Hacking Python AST: checking methods declaration

Monday 16 February 2015 Python, OpenStack Comments

A few months ago, I wrote the definitive guide about Python method declaration, which had quite a good success. I still fight every day in OpenStack to have the developers declare their methods correctly in the patches they submit.

Automation plan

The thing is, I really dislike doing the same things over and over again. Furthermore, I'm not perfect either, and I miss a lot of these kind of problems in the reviews I made. So I decided to replace me by a program – a more scalable and less error-prone version of my brain.

In OpenStack, we rely on flake8 to do static analysis of our Python code in order to spot common programming mistakes.

But we are really pedantic, so we wrote some extra hacking rules that we enforce on our code. To that end, we wrote a flake8 extension called hacking. I really like these rules, I even recommend to apply them in your own project. Though I might be biased or victim of Stockholm syndrome. Your call.

Anyway, it's pretty clear that I need to add a check for method declaration in hacking. Let's write a flake8 extension!

Typical error

The typical error I spot is the following:

class Foo(object):
# self is not used, the method does not need
# to be bound, it should be declared static
def bar(self, a, b, c):
return a + b - c


That would be the correct version:

class Foo(object):
@staticmethod
def bar(a, b, c):
return a + b - c


This kind of mistake is not a show-stopper. It's just not optimized. Why you have to manually declare static or class methods might be a language issue, but I don't want to debate about Python misfeatures or design flaws.

Strategy

We could probably use some big magical regular expression to catch this problem. flake8 is based on the pep8 tool, which can do a line by line analysis of the code. But this method would make it very hard and error prone to detect this pattern.

Though it's also possible to do an AST based analysis on on a per-file basis with pep8. So that's the method I pick as it's the most solid.

AST analysis

I won't dive deeply into Python AST and how it works. You can find plenty of sources on the Internet, and I even talk about it a bit in my book The Hacker's Guide to Python.

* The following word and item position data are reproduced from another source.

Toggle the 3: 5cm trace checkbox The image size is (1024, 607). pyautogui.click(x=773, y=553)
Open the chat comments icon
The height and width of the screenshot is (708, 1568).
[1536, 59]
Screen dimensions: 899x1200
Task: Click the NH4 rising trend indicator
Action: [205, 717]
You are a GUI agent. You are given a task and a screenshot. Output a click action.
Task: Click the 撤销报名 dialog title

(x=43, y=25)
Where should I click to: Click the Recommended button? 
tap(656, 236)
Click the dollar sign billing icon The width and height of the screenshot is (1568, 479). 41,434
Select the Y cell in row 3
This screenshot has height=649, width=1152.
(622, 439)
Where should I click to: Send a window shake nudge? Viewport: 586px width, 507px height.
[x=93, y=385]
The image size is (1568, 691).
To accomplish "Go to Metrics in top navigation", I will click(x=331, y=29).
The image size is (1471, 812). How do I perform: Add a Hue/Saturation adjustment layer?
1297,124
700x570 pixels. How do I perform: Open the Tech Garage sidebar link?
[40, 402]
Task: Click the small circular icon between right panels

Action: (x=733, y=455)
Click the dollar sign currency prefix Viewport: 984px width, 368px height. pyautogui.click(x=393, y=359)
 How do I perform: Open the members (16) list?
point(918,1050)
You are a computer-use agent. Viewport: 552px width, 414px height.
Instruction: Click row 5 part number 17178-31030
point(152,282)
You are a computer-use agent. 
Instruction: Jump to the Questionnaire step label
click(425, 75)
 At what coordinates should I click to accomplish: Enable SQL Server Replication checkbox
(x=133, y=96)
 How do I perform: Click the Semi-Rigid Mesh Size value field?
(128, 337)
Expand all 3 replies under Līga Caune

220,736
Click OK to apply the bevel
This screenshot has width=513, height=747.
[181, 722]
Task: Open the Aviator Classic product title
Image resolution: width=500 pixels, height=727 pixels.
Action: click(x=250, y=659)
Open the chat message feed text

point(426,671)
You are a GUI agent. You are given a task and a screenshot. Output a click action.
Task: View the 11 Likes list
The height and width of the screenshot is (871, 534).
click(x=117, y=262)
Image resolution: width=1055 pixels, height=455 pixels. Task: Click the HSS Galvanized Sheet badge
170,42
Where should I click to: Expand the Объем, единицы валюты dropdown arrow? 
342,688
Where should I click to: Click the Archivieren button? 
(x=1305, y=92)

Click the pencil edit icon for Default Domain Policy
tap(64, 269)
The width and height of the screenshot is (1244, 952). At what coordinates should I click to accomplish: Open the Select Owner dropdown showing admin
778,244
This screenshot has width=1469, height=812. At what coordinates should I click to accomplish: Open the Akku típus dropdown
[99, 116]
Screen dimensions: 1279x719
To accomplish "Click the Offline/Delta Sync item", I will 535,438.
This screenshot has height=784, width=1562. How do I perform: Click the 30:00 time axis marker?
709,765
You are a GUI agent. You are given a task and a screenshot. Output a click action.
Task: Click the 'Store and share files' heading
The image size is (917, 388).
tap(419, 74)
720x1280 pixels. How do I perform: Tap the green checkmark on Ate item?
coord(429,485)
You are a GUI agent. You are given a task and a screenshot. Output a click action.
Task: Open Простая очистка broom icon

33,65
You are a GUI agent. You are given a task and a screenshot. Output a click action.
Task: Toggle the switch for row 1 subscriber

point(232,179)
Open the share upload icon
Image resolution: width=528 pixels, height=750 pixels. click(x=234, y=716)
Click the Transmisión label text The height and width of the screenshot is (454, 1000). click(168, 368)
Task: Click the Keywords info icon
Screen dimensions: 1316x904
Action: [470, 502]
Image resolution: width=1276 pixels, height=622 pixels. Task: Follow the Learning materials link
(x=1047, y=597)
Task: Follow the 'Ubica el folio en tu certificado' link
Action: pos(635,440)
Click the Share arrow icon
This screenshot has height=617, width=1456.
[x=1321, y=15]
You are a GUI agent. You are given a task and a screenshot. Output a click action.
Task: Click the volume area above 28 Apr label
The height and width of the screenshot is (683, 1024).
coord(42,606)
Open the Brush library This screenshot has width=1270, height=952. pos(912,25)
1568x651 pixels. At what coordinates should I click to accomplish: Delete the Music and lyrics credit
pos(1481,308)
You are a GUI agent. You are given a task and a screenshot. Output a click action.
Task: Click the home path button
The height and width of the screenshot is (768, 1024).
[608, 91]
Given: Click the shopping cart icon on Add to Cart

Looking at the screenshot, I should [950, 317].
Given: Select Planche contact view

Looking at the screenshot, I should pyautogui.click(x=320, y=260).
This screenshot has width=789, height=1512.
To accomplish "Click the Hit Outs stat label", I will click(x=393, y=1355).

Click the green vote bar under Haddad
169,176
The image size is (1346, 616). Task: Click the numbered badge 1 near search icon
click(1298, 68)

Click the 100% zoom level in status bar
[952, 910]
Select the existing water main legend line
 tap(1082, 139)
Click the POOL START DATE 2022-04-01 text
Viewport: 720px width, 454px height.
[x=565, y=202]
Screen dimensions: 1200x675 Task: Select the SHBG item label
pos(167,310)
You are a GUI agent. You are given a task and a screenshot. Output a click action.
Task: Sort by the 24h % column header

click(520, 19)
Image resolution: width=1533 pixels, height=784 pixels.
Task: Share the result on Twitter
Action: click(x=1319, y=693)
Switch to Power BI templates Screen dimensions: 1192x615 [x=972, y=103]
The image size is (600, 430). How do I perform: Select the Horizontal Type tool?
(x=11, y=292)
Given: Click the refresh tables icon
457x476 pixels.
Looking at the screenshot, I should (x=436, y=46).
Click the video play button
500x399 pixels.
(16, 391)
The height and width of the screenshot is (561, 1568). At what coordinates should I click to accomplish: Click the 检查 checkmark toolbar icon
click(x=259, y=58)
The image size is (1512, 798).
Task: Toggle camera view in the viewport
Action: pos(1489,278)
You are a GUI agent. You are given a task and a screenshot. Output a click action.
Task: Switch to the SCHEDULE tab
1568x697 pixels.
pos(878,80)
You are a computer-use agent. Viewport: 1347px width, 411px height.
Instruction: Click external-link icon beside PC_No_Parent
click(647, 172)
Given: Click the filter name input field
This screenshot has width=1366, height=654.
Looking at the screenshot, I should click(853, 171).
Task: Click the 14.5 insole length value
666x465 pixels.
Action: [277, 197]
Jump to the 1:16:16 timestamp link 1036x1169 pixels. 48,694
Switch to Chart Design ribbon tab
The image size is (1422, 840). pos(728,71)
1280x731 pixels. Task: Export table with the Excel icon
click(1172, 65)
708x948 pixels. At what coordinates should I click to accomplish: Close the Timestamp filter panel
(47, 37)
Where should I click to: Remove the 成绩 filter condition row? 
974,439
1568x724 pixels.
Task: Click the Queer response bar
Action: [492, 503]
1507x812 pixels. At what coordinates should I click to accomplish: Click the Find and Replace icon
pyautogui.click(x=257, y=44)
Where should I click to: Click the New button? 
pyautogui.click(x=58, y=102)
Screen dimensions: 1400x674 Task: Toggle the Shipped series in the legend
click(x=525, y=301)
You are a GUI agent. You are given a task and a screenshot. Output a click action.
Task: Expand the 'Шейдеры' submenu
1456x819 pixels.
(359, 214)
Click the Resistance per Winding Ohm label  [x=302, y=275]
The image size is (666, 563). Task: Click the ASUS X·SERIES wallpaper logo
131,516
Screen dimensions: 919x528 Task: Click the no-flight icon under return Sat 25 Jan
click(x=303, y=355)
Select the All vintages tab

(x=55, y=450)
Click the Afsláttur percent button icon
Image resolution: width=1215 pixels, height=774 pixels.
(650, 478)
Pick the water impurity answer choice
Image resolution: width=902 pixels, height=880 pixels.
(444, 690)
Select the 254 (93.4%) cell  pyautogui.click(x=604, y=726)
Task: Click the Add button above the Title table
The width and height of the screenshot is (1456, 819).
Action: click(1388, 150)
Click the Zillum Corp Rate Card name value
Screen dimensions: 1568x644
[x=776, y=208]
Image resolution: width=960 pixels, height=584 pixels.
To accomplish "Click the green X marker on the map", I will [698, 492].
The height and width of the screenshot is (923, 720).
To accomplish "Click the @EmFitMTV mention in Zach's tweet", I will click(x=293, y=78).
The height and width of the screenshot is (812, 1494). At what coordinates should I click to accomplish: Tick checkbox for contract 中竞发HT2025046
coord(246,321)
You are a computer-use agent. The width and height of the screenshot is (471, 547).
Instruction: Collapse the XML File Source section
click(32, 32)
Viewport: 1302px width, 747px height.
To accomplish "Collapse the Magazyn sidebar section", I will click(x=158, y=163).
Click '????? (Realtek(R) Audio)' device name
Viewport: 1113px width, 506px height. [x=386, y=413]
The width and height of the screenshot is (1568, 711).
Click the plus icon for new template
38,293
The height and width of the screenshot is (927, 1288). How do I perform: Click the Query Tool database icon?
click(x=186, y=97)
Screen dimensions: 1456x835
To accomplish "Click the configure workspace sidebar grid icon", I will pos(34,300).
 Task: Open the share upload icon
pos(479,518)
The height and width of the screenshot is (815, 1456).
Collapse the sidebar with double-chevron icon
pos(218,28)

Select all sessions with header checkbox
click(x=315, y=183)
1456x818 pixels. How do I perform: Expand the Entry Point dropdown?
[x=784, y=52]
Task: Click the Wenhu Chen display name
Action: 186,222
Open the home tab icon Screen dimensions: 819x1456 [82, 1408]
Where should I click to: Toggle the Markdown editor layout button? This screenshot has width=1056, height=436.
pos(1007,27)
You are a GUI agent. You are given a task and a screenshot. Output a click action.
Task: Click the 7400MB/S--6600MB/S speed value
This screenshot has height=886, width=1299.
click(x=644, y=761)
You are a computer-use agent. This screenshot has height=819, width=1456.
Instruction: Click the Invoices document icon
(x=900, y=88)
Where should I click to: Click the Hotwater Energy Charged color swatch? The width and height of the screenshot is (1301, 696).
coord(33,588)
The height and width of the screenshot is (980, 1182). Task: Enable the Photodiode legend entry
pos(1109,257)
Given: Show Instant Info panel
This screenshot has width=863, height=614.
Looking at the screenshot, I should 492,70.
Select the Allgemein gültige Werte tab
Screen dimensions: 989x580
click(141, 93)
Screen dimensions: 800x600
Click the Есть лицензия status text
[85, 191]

To check correctly if all the methods in a Python file are correctly declared, we need to do the following:

  • Iterate over all the statement node of the AST
  • Check that the statement is a class definition (ast.ClassDef)
  • Iterate over all the function definitions (ast.FunctionDef) of that class statement to check if it is already declared with @staticmethod or not
  • If the method is not declared static, we need to check if the first argument (self) is used somewhere in the method

Flake8 plugin

In order to register a new plugin in flake8 via hacking, we just need to add an entry in setup.cfg:

[entry_points]
flake8.extension =
[…]
H904 = hacking.checks.other:StaticmethodChecker
H905 = hacking.checks.other:StaticmethodChecker


We register 2 hacking codes here. As you will notice later, we are actually going to add an extra check in our code for the same price. Stay tuned.

The next step is to write the actual plugin. Since we are using an AST based check, the plugin needs to be a class following a certain signature:

@core.flake8ext
class StaticmethodChecker(object):
def __init__(self, tree, filename):
self.tree = tree
 
def run(self):
pass


So far, so good and pretty easy. We store the tree locally, then we just need to use it in run() and yield the problem we discover following pep8 expected signature, which is a tuple of (lineno, col_offset, error_string, code).

This AST is made for walking ♪ ♬ ♩

The ast module provides the walk function, that allow to iterate easily on a tree. We'll use that to run through the AST. First, let's write a loop that ignores the statement that are not class definition.

@core.flake8ext
class StaticmethodChecker(object):
def __init__(self, tree, filename):
self.tree = tree
 
def run(self):
for stmt in ast.walk(self.tree):
# Ignore non-class
if not isinstance(stmt, ast.ClassDef):
continue


We still don't check for anything, but we know how to ignore statement that are not class definitions. The next step need to be to ignore what is not function definition. We just iterate over the attributes of the class definition.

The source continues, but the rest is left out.